### Problem statement:
Starting with the first line of the material, reproduce exactly each line up to and including the one that contains "This screenshot has width=2048, height=1149.", leaving out every picture.
Top of Records supplied
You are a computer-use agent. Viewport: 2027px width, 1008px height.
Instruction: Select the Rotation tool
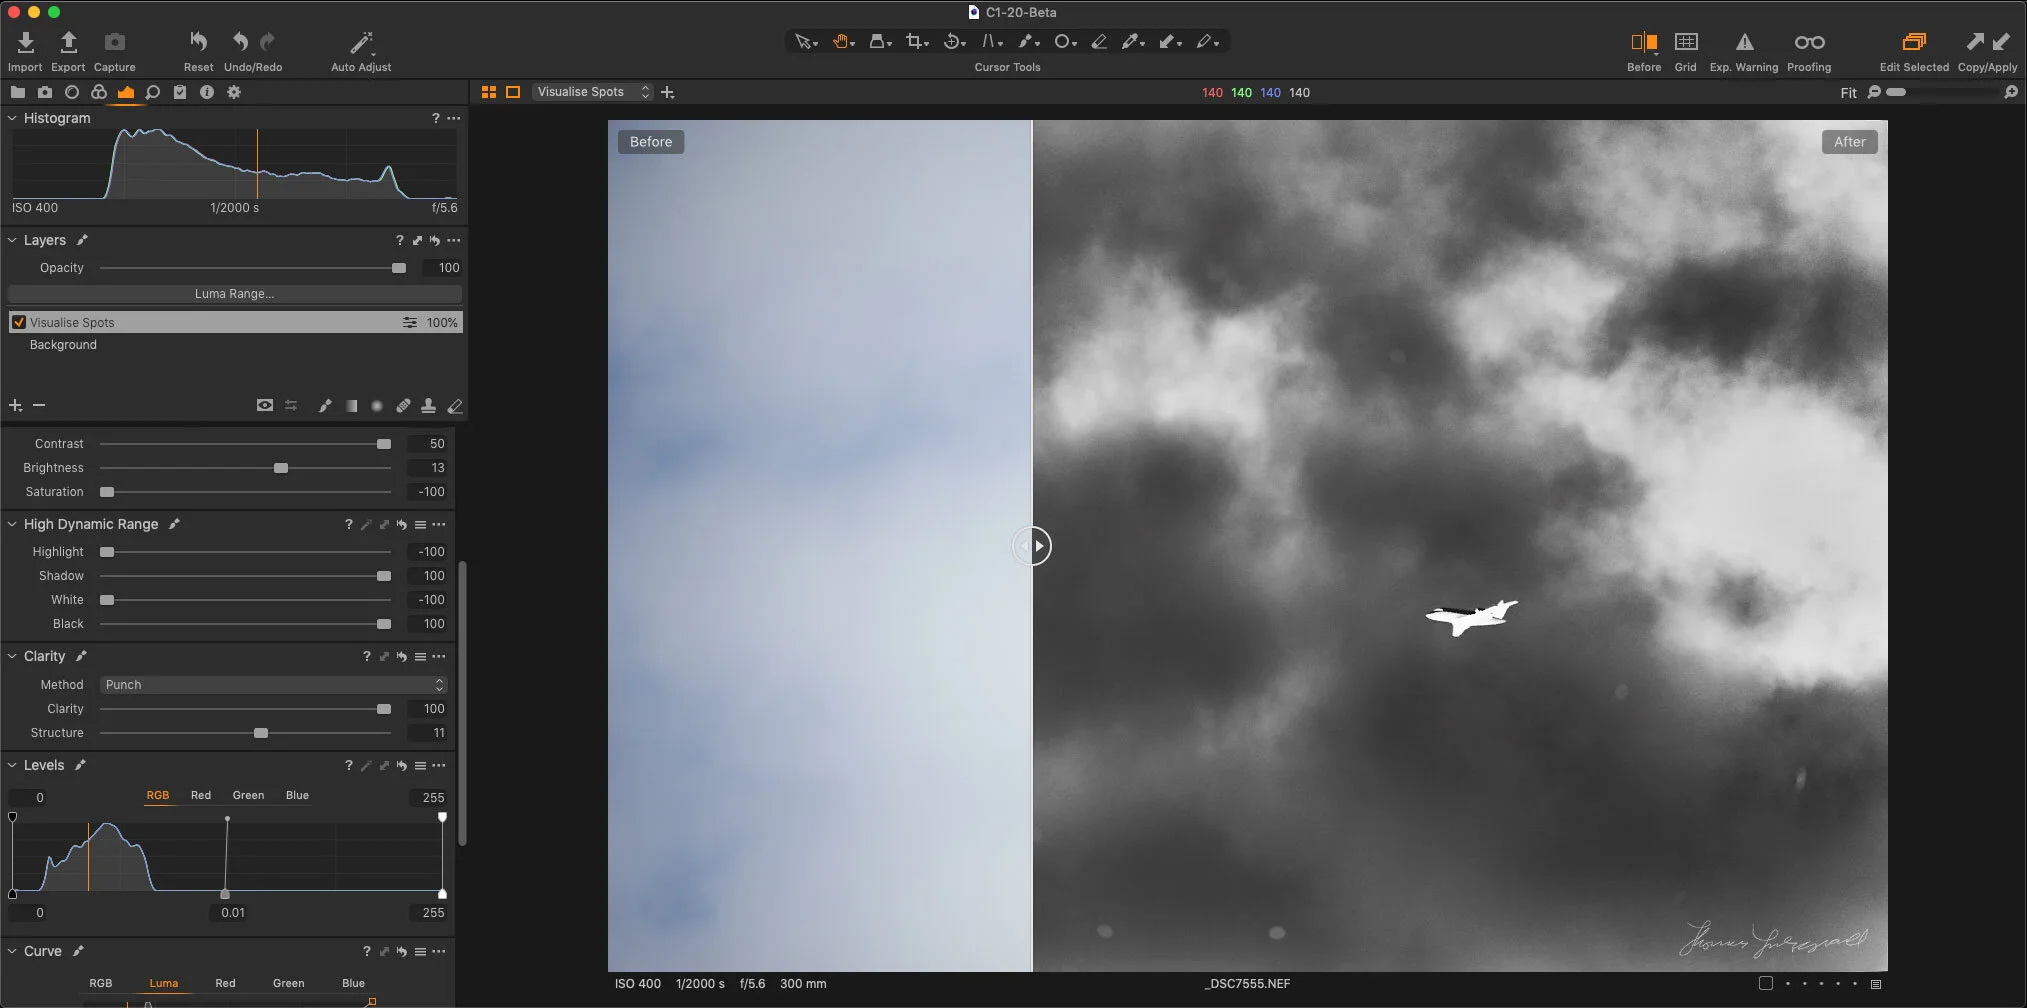tap(952, 41)
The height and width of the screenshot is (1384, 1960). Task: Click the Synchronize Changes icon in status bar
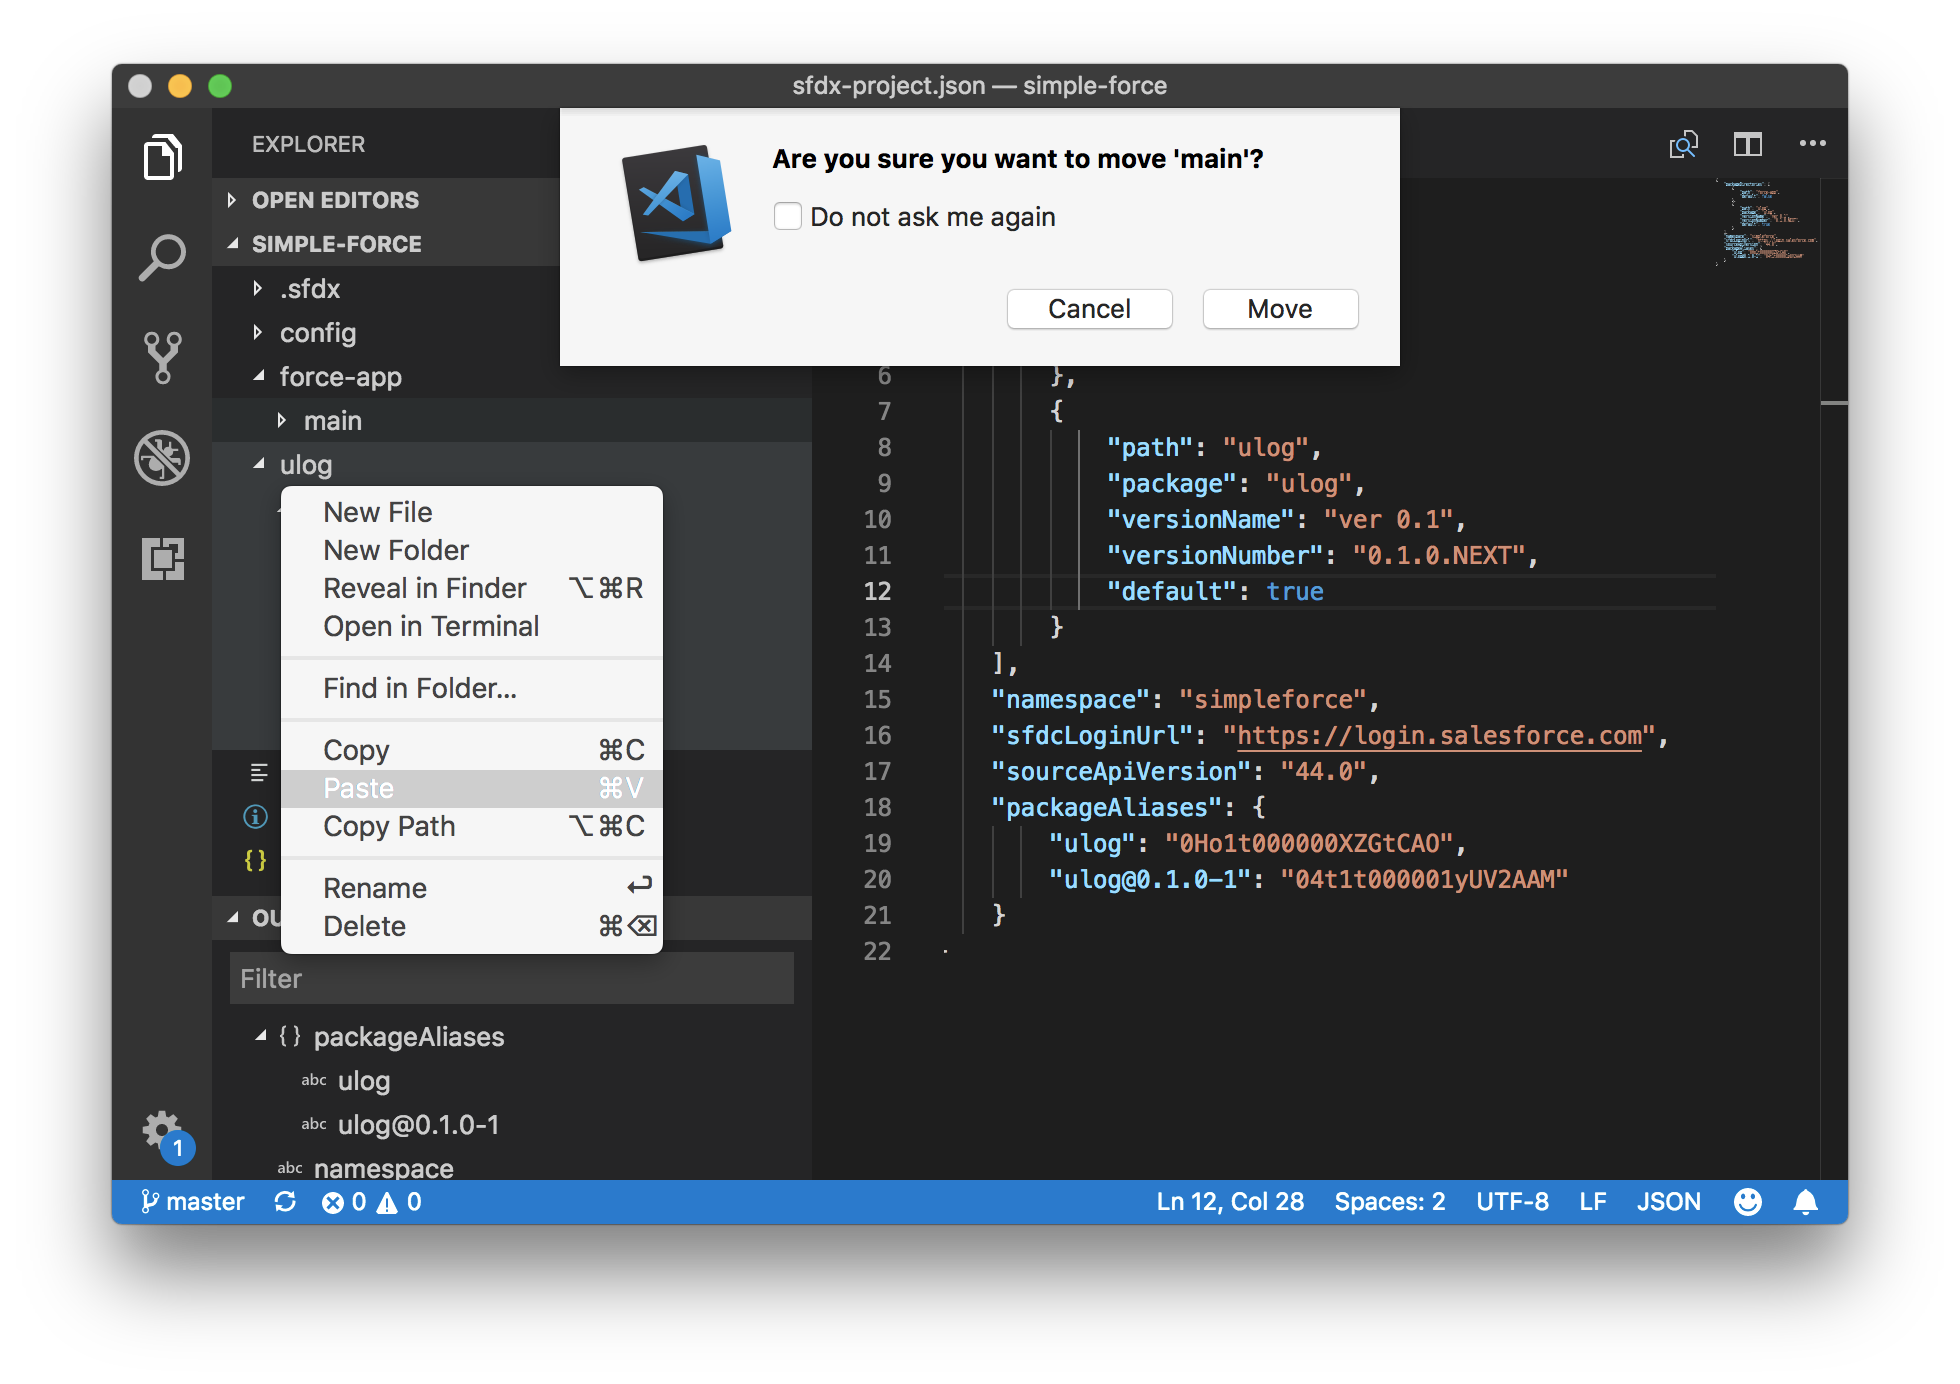point(285,1201)
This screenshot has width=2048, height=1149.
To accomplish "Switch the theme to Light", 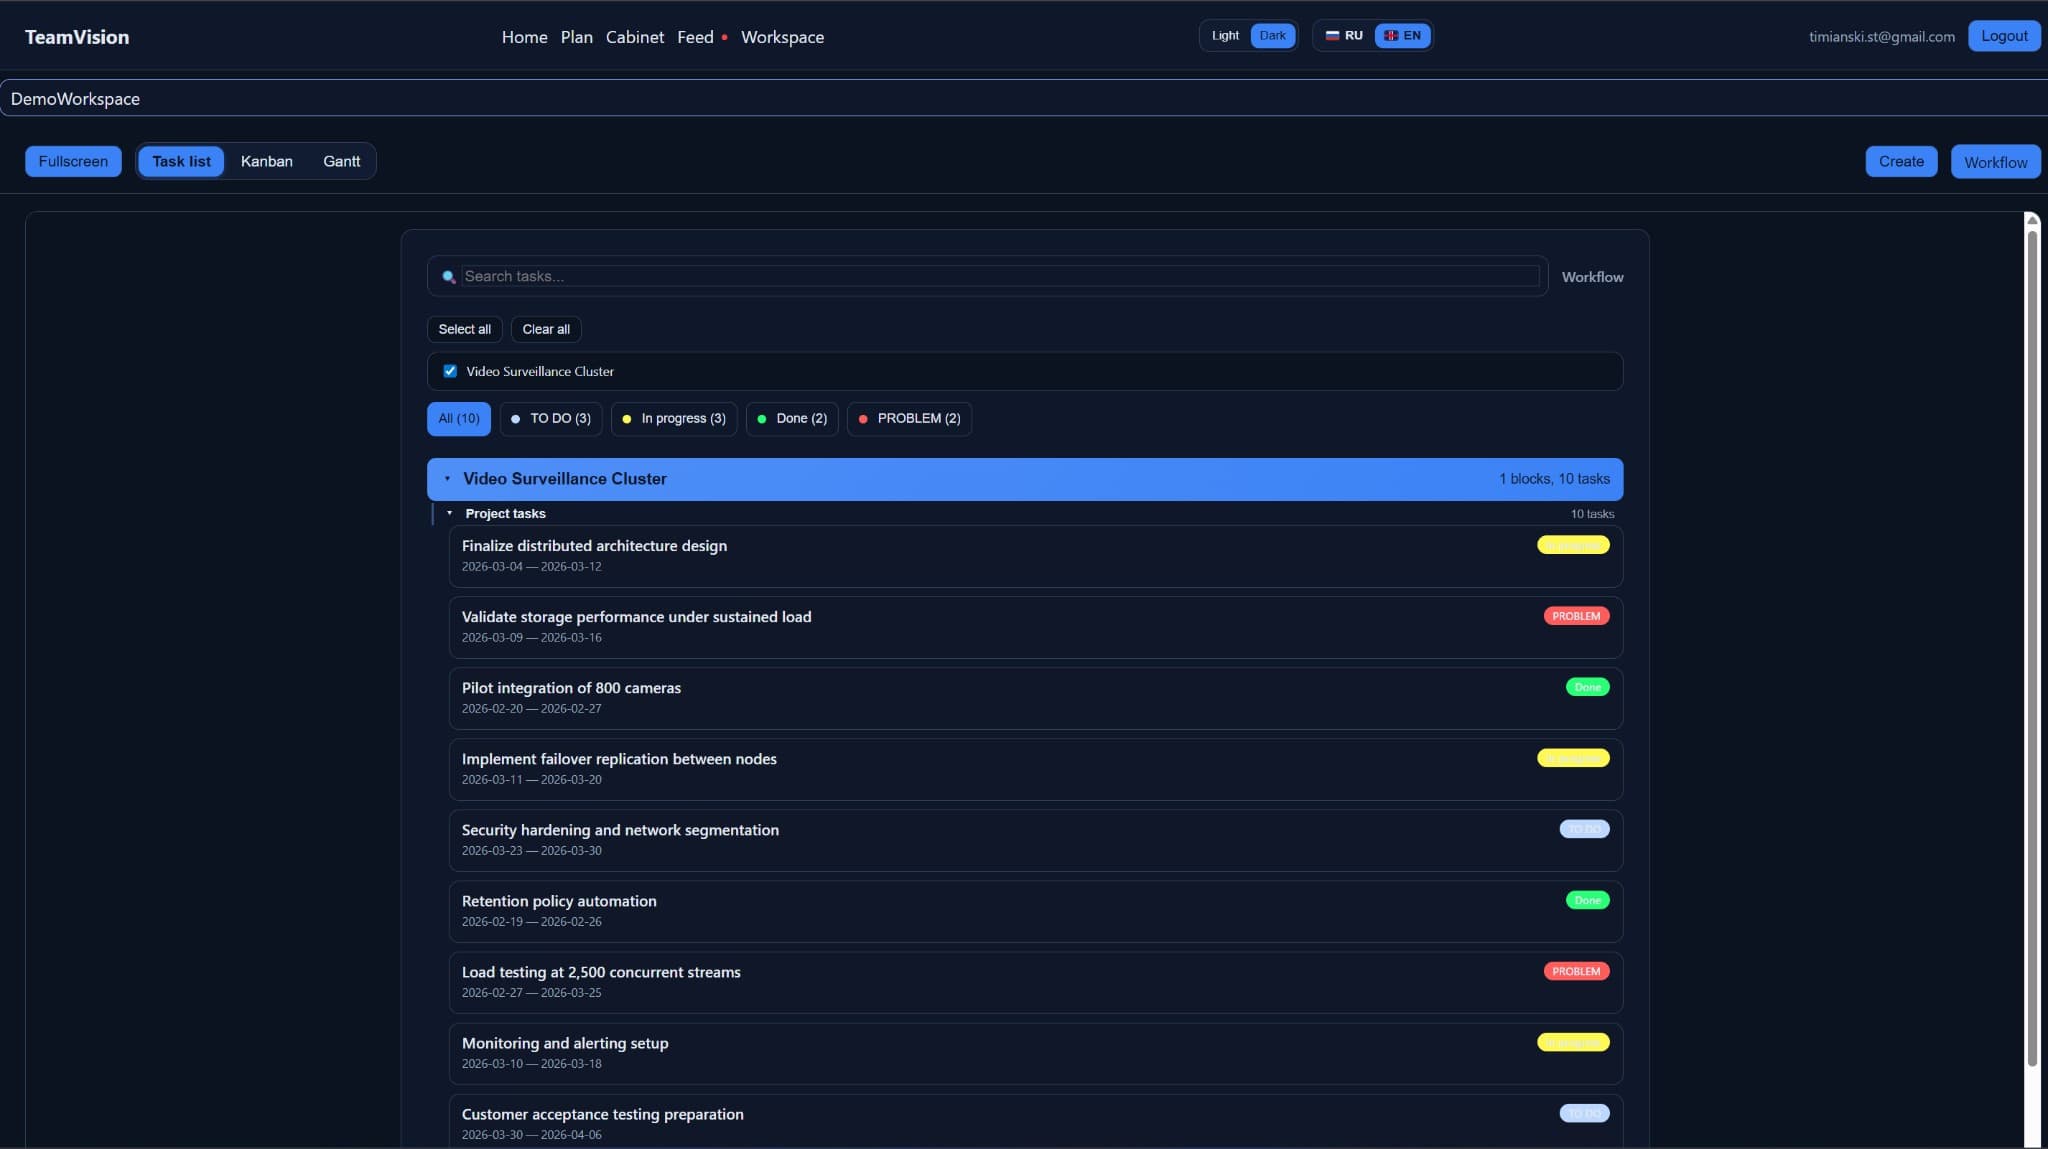I will click(x=1223, y=35).
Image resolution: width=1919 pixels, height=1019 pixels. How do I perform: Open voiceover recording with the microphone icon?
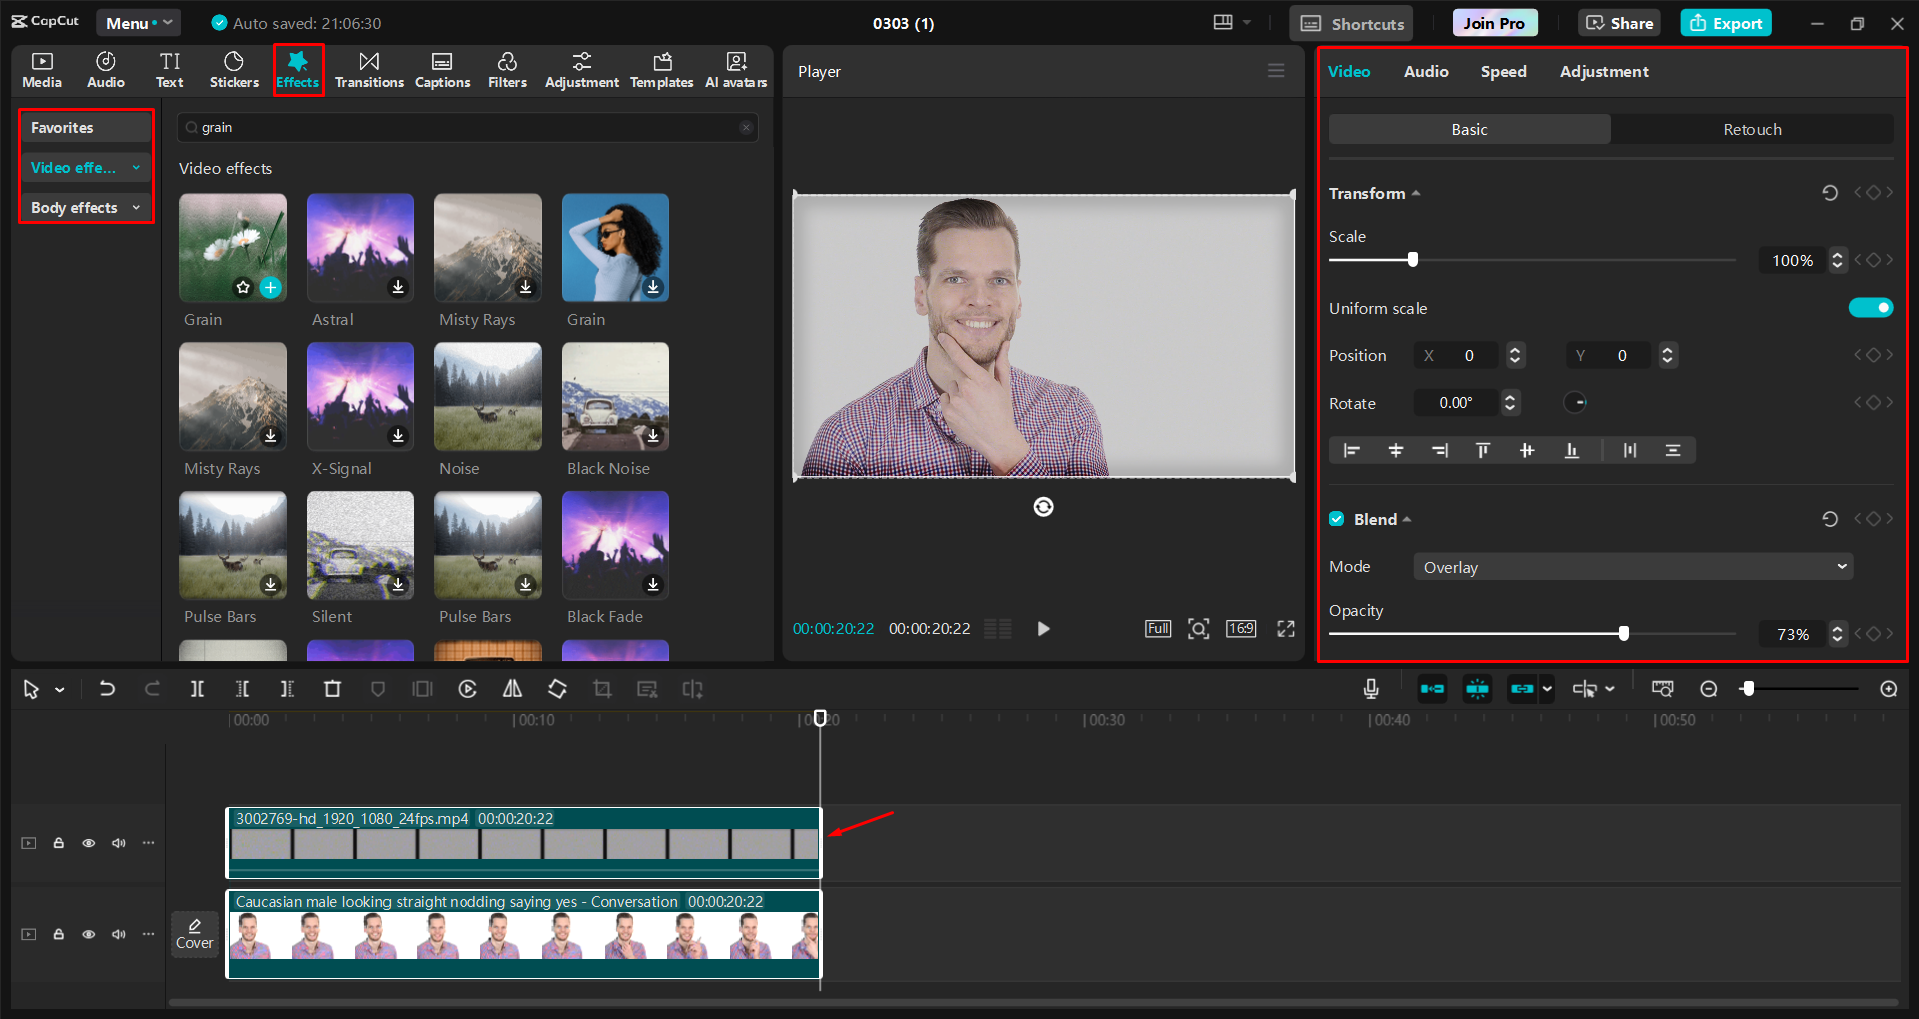tap(1370, 689)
Bottom of Records supplied
### Answer space:
You are a computer-use agent. Viewport: 2027px width, 1008px height.
Instruction: Select the Rotation tool
tap(952, 41)
The height and width of the screenshot is (1384, 1960). Task: Click the Synchronize Changes icon in status bar
point(285,1201)
This screenshot has width=2048, height=1149.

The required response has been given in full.